We've just recently, in the last couple years, AI has really taken off. But ChatGPT, I believe, has been at this for about a decade now, building AI and growing and stuff like that. So they're kind of like, okay, we need to make some money.
Because we talked last week about OpenAI implementing a 4% fee for every sale that goes through its platform as well.
Speaker 3:
4% is pretty... Low. Compared to what we're paying everywhere else. So. You know, and that's where the e-commerce guys can live. But even if the sale goes through there, they're like, how can I be seen organically,
even if there is a 4% commission? You know, so I think it's just going to kind of tailor how people are approaching it. I hope the organic play lasts a little bit longer, even if they're charging a percent,
you know, in the listing feeds and whatever. I hope it lasts just a little bit longer. I know it's not going to be there forever. But it feels like the internet in the early days, as far as just like, you know,
the access of information that we haven't had before and just like the ability to really learn and learn fast without having to pay thousands and thousands of dollars to be doing it.
Speaker 1:
Yeah.
Speaker 2:
Yeah. It's it's going to be hard, I think, for AI to to properly implement ads, because you you go to AI looking for facts and truth. Right. If you're looking for a specific product, like show me the absolute best power drill that I can buy.
You don't want an ad stuck in there for some cheap, junky product that isn't really the best. Right. So how do you balance that? People are coming there looking for the truth.
And also adding ads in there in a way that's not going to tarnish the results that you're giving to people.
Speaker 1:
It's also going to have to, you know, use the data from that listing. Like, you know, you ask about, okay, well, compare these two. And if the ad is worse than the organic search, what's it going to say? Are they going to build the, you know,
the responses to fluff up the results of the sponsored ad, you know, and then the results get buried really quickly.
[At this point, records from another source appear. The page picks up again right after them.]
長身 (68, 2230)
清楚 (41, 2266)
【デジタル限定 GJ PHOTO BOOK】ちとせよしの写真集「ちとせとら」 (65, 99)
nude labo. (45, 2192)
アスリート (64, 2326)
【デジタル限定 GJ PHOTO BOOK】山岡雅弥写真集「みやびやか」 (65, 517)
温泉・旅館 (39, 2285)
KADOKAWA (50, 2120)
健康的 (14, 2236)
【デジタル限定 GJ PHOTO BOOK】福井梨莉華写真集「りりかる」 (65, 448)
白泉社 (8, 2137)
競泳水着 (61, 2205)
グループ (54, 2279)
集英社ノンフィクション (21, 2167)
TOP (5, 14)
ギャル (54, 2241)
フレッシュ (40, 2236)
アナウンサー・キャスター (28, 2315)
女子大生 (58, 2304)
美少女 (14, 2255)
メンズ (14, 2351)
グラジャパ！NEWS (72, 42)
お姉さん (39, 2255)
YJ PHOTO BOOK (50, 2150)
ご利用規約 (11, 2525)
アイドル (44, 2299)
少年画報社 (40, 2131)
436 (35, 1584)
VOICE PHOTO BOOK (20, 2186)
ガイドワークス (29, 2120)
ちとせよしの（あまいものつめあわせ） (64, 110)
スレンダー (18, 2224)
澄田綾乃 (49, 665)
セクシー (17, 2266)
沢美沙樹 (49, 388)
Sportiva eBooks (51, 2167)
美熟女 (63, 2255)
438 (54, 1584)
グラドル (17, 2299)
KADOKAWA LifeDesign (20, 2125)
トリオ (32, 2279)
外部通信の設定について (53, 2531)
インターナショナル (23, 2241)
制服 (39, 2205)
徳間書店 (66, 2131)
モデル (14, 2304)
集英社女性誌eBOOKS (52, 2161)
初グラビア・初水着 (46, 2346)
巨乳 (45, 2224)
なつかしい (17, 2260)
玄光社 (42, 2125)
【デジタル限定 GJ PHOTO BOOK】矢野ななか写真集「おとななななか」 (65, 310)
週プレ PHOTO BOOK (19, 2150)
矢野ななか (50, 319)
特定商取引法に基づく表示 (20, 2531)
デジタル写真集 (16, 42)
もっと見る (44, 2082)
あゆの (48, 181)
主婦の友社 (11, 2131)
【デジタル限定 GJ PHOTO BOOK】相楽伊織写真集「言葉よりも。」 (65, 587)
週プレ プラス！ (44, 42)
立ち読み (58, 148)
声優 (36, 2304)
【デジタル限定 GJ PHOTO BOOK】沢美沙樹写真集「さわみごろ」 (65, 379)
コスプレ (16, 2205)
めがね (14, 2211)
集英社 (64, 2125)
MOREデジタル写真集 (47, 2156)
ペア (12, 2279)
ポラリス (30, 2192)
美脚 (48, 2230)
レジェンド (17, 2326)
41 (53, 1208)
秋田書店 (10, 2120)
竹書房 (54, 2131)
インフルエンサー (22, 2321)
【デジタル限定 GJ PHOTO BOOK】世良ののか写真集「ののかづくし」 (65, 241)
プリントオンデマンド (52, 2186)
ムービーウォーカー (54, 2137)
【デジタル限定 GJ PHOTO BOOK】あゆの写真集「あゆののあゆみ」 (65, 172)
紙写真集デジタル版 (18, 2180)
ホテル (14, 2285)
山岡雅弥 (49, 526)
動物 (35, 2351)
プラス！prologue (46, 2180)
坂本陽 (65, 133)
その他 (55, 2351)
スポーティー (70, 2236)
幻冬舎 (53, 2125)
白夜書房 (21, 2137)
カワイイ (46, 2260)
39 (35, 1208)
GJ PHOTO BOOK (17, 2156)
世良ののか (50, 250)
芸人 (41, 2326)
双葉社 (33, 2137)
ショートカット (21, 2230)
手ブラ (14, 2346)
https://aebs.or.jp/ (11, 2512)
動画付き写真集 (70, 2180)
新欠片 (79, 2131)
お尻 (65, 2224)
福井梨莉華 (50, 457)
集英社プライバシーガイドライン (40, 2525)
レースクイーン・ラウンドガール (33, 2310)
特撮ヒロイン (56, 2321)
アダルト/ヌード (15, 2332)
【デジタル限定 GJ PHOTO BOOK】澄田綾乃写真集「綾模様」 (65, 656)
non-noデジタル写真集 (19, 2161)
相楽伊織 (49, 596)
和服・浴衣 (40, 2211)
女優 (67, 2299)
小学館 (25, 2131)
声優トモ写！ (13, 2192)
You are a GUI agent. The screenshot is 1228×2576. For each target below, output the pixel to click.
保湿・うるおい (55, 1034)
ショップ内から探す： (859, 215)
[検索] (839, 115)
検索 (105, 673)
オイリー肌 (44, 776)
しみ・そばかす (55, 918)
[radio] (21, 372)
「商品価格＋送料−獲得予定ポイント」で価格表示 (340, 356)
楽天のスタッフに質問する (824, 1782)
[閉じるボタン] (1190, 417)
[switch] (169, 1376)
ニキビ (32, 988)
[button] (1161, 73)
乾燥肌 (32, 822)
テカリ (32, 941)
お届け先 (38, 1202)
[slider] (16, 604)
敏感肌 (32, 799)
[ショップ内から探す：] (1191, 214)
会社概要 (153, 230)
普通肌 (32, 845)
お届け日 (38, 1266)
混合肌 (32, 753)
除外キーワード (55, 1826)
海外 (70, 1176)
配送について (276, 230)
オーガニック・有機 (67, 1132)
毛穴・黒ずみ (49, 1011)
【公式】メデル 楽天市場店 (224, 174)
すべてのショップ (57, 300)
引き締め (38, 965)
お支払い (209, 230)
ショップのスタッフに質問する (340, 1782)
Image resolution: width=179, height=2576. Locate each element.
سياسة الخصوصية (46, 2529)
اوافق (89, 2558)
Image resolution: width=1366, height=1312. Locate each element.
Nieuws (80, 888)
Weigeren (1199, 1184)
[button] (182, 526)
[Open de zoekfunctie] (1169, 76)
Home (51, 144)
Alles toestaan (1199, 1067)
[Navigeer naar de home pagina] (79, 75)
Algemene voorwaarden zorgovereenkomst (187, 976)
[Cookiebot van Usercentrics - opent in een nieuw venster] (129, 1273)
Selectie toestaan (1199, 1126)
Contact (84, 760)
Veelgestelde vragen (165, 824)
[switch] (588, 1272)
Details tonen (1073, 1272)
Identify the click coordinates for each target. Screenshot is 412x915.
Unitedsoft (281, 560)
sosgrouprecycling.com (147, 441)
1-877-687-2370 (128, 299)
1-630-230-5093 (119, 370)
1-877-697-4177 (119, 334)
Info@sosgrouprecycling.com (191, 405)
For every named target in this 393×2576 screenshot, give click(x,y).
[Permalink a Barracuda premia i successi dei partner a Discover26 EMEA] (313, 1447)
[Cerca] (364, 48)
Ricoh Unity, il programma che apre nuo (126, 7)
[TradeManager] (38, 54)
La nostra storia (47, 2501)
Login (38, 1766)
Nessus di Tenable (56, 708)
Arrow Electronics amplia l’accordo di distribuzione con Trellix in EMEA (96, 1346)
Like the format of, uh, you know, of ChatGPT and, and, you know, some of these other systems,
you ask a question and then you ask a follow-up question and all of a sudden you've got just such a scroll that you could pay for an ad that all of a sudden is buried, like, you know, eight scrolls deep.
Speaker 2:
Yeah, yeah, they'll have to find a way to separate it somehow or implement it in a way that doesn't erode the trust of the system. Because if, if news articles start coming out that ChatGPT is Um,
recommending products because they're advertising over other products that are better than people just lose the trust of the platform and go somewhere else.
Speaker 3:
What's crazy, like just a crazy thought is, um, let's say you're, it's pulling from a website, it's pulling from Amazon, it's pulling from Nordstrom.com, it's pulling from, you know, wherever.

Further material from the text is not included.